Frequency-guided Patch Screening (FPS)

Updated 13 January 2026

Frequency-guided Patch Screening (FPS) is a learned frequency-domain technique that computes FFT magnitude spectra on overlapping image patches to identify small infrared targets.
It uses a shallow MLP and geometric-mean fusion to assign pixel-wise target relevance scores, effectively suppressing background noise in low SNR conditions.
Integrated as the first stage in SEF-DETR, FPS enhances self-attention query initialization, leading to improved detection accuracy and robust performance.

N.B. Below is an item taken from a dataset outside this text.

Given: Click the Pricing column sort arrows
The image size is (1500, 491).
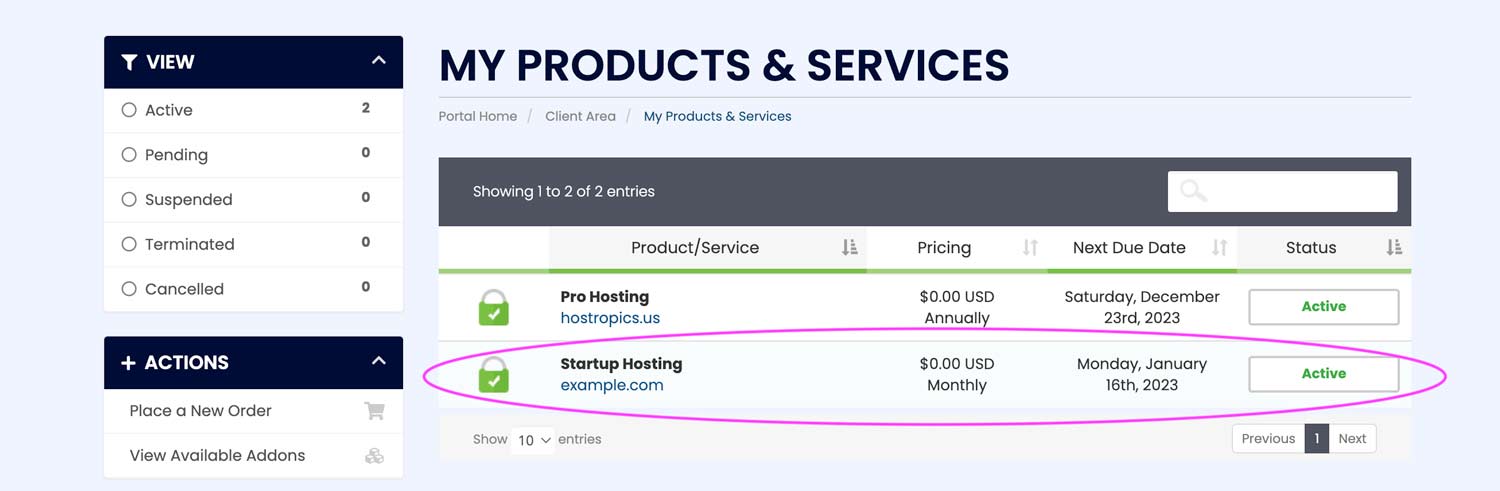Looking at the screenshot, I should (1030, 248).
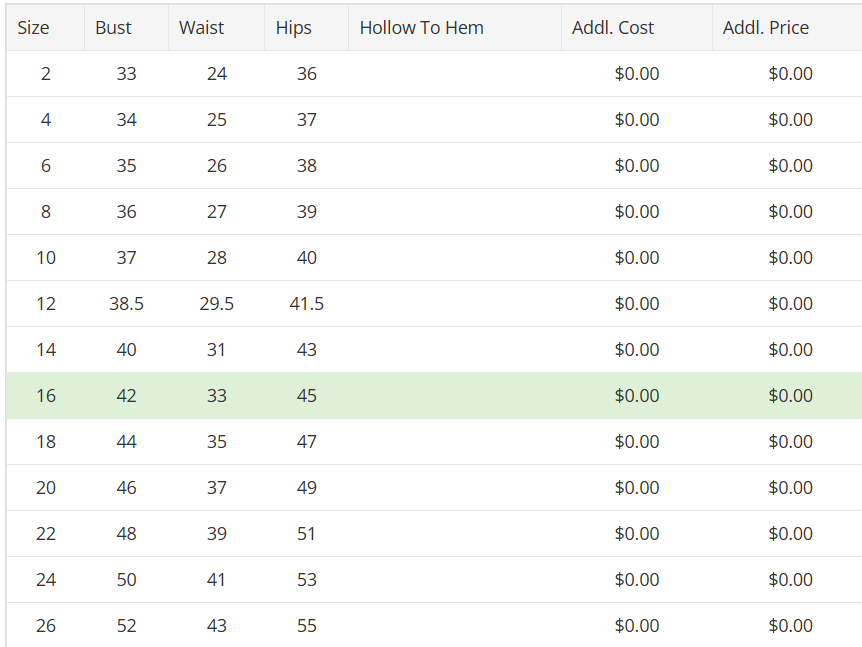
Task: Click the 38.5 bust value
Action: pyautogui.click(x=126, y=303)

Frequency-guided Patch Screening (FPS) is a learned, frequency-domain module designed to address the challenge of small target discrimination in infrared small target detection (IRSTD) under low signal-to-noise conditions. FPS constructs a high-fidelity, pixel-wise “target relevance” map by analyzing the magnitude spectrum of local image patches via the discrete Fourier transform, with the express goal of suppressing background-dominated features and amplifying areas corresponding to infrared small targets. FPS constitutes the first stage of the SEF-DETR framework, integrating seamlessly with dynamic spatial enhancement and reliability-based fusion mechanisms to guide robust self-attention query initialization and improve end-to-end IRSTD performance (Liu et al., 6 Jan 2026).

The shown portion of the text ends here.